NCenH3CID-BubR1 interaction appears to be regulated during cell-cycle progression, as no ectopic αBubR1 signals are detected on polytene chromosomes, which constitute a special type of interphase chromatin, or in interphase nuclei from larval neuroblasts (Figure 7), indicating that, like at the kinetochore, ectopic recruitment of BubR1 by NCenH3CID is constrained to mitosis. In contrast, our results show that NCenH3CID-mediated silencing of the white-reporter depends on BubR1, indicating that BubR1 is required to repress reporter expression at interphase. BubR1 recruitment at mitosis might stabilise binding of factor(s) required for repression at interphase. It is also possible that BubR1 facilitates chromatin modification, as recent results show that Bub1, a closely related SAC-kinase that plays partially redundant functions, regulates H2AS121-phosphorylation in fission yeast, which lacks BubR1 [33].
In addition to the B3 R-rich motif, Drosophila NCenH3CID contains two other evolutionarily conserved regions (motives B1 and B2) (Figure 4A), which might also mediate centromere/kinetochore interactions. Support for this hypothesis comes from the observation that constructs containing only motif B1 or B2 retain some silencing competence (Figure S3D and S3E). However, in comparison to motif B3, the contribution of motives B1 and B2 to silencing is only minor, as by themselves induce much weaker silencing (Figure S3D and S3E), and their deletion does not significantly affect silencing (Figure S3B and S3C, and Figure 4C). Whether silencing induced by motives B1 and B2 also reflects interaction with kinetochore proteins remains, however, to be determined.

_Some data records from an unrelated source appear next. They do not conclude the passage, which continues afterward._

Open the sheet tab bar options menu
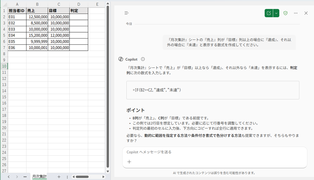Screen dimensions: 314x180 (67, 176)
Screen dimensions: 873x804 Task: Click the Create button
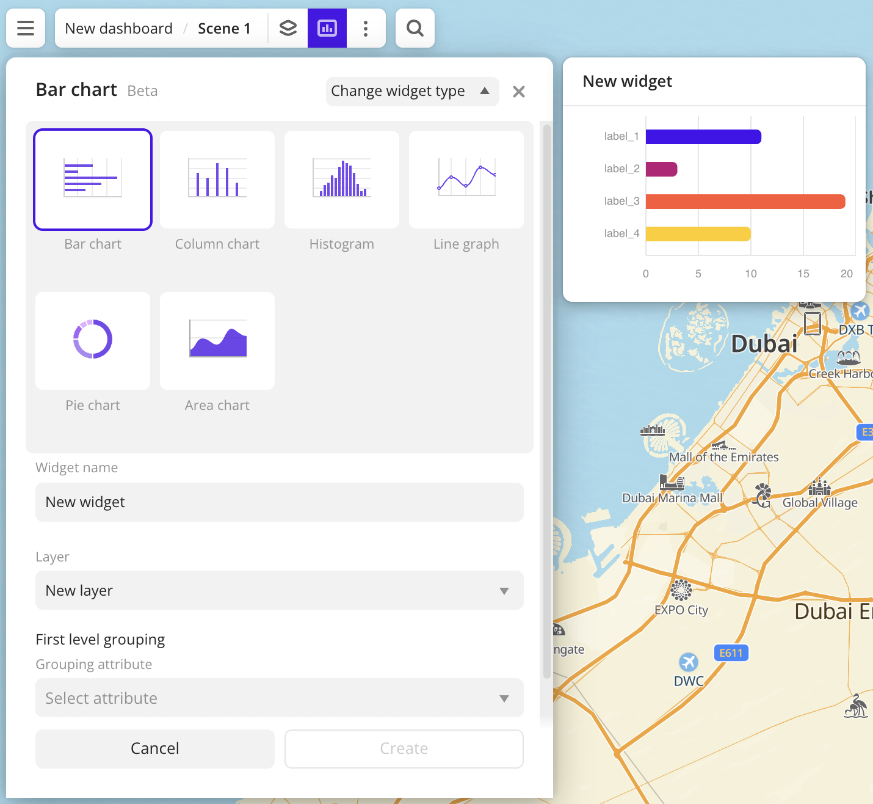pyautogui.click(x=404, y=748)
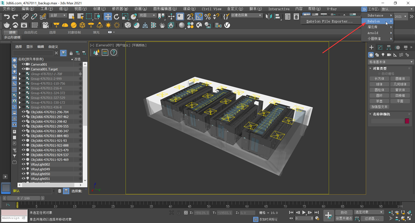The height and width of the screenshot is (223, 415).
Task: Click the 长方体 create button
Action: 380,79
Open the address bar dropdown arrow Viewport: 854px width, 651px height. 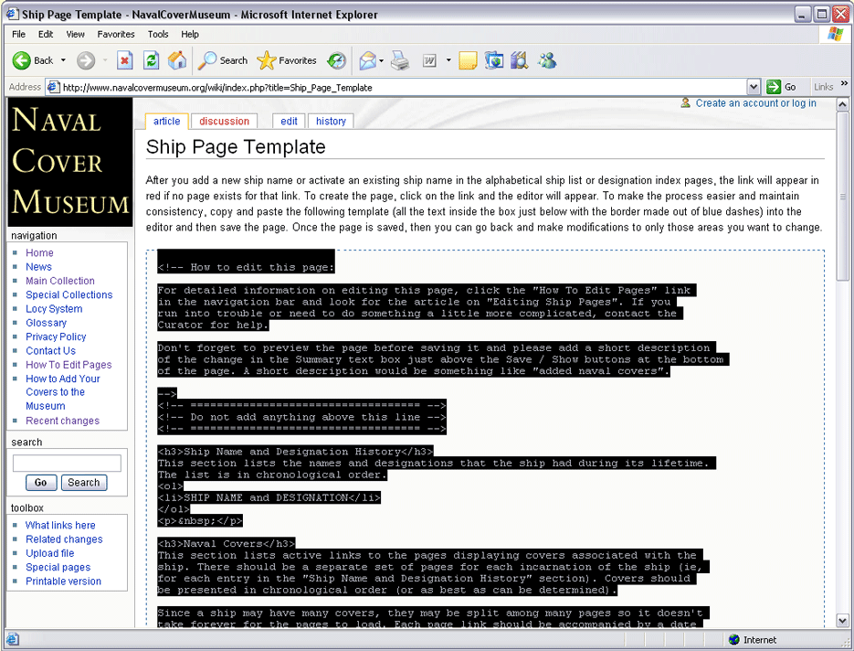click(x=754, y=87)
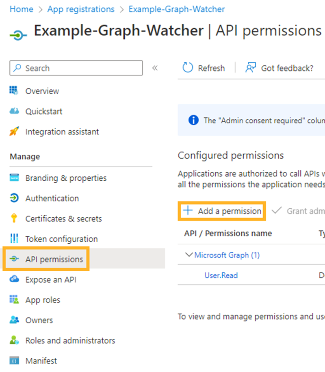The width and height of the screenshot is (325, 372).
Task: Open the User.Read permission link
Action: pos(221,275)
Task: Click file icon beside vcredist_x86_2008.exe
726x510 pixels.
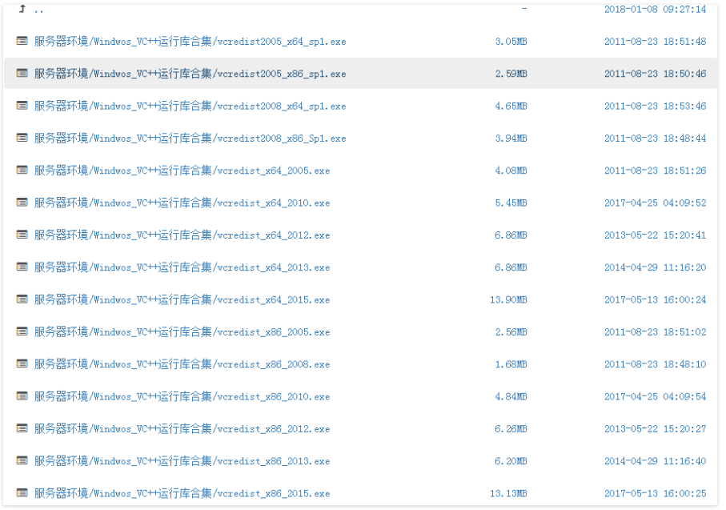Action: tap(22, 364)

Altogether, these observations favour the hypothesis that some kinetochore proteins bind CenH3-chromatin through the recognition of specific sequence motives within the hypervariable NCenH3 domain, unveiling its essential contribution to CenH3 functionality. Results obtained in S. cerevisiae support this hypothesis, as NCenH3Cse4 is essential for viability and, moreover, interacts genetically with components of COMA, a kinetochore complex that is functionally related to CCAN and mediates protein-protein interactions with other centromere/kinetochore proteins, including the essential CBF3 complex [34], [35].
Materials and Methods
Fly stocks
For targeting experiments, CenH3CID, NCenH3CID, NH3, NCenH3Cse4 and NCenH3CenpA were fused at N-terminus of the lacI-DNA-binding domain (see Figure S4 for a description of the constructs), using plasmid lacIST-Topo-TA and cloned into pNHT4 plasmid [36], where expression is driven by the hsp70-promoter. For deletion-analyses, NCenH3CID-lacIST-Topo-TA was used as template and the various deletions cloned to vector pNHT4 (Figure S4). Transgenic lines were generated in +;+/+;ry506/ry506 flies by standard procedures. All constructs were tested for expression and their ability to target the reporter construct determined in polytene chromosomes (Figure S5). bubR1rev1 and bubR1D1326N mutants are described elsewhere [20], [21]. Lines S9.2 or 157.1 are also described elsewhere [18].
Tethering experiments
For tethering experiments, heterozygous flies carrying the indicated lacI-constructs were crossed to homozygous S9.2 or 157.1 reporter flies. Crosses were, then, subjected to daily heat-shock treatment for 45 min at 37°C and the eye phenotype of flies expressing the corresponding lacI-fused protein compared to that of siblings, of the same sex and age, expressing no fused protein. For each lacI-construct, at least four independent lines were analysed. When silencing induced by NCenH3CID-lacI was analysed in bubR1rev1 and bubR1D1326N mutant backgrounds, heterozygous NCenH3CID-lacI/+ males were crossed to bubR1rev1/+ or bubR1D1326N/+ reporter S9.2 females. When silencing was analysed in trans-heterozygous bubR1rev1/bubR1D1326N flies, bubR1D1326N/+ reporter S9.2 females were crossed to bubR1rev1/+ males carrying NCenH3CID-lacI. For quantitative analyses, eye pigment was extracted with 30% acid-ethanol (pH = 2) according to [37] and OD480 determined in a Nanodrop 1000/3.7. Extraction was performed from 20 heads obtained from male individuals. Relative fold silencing was then expressed as the ratio between OD480 of control S9.2 line expressing no fused protein and that of lines expressing the corresponding constructs.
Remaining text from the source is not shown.